1) api function storehouse generation, detects the api function of operating system offer of terminal (namely in terminal operating system
It is integrated in the api function in storehouse, referred to as built-in function), and third-party api function is (such as embedding in an operating system in terminal
Api function in the third party library for entering, referred to as third party library function, or the API letters that the application program installed in terminal is provided
Number), the api function that will be extracted is stored in API library.For example, by api function in api function storehouse with<Api function is in terminal
The coding result (such as Hash coding, BASE64 codings) in path, api function mark>The form storage of such two tuple.
2) feature database generation, by the destination path and api function of the function call of each code block of known malice sample
The path of api function is compared in storehouse, detects the feature (i.e. code block feature) that the api function of code block is called, and is included in generation
The mark of the api function called in code block, and the number of times of corresponding api function is called in code block.
Code block feature with<The mark of the api function for calling, the call number of api function>... so form sequence
Row storage, each code block feature of malice sample is merged the condition code to form virus, is stored in virus characteristic storehouse.
3) pattern detection, condition code is extracted from sample to be detected, by the condition code and virus signature of sample to be detected
Compare, the similarity of feature based code judges whether sample to be detected carries virus.

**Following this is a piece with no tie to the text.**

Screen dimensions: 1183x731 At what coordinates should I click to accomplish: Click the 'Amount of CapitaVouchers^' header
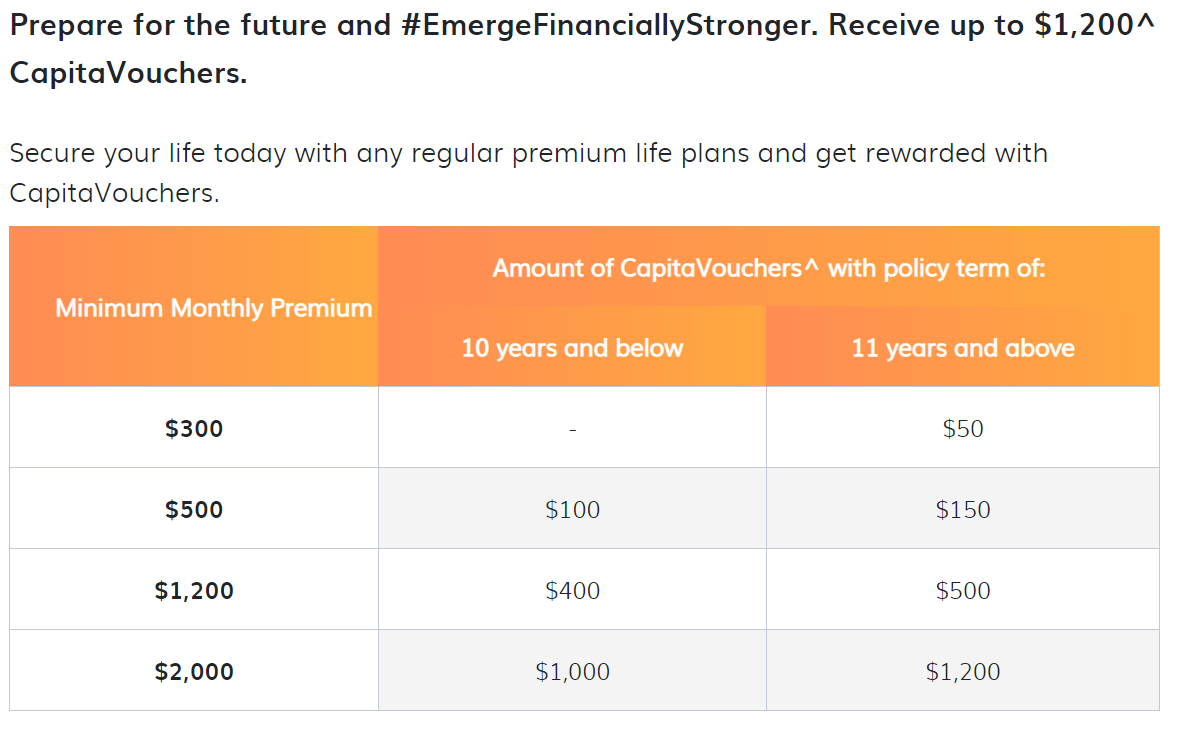tap(769, 268)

It it is one of virus signature processing method provided in an embodiment of the present invention optional referring back to Fig. 2 and Fig. 3, Fig. 2
Treatment schematic diagram, Fig. 3 is an optional schematic flow sheet of virus signature processing method provided in an embodiment of the present invention,
For the condition code of virus is extracted from the malice sample including virus, dis-assembling is carried out to carrying virulent malice sample
Treatment, the dis-assembling code that will be obtained carries out splitting the multiple code blocks (step 101) for obtaining malice sample;Traversal code block is obtained
The function call performed in code block, the destination path of function call is compared with the path of application program interface function, really
Determine the number of times (step 102) of the application program interface function and calls application interface function called in code block;It is based on
The application program interface function and the number of times of calls application interface function called in code block build corresponding code block
Feature (step 103);The virus signature of virus entrained by the feature construction malice sample of each code block based on malice sample
(step 104).
Above-mentioned steps can automate realization by way of machine processing, depend on terminal (such as terminal or server)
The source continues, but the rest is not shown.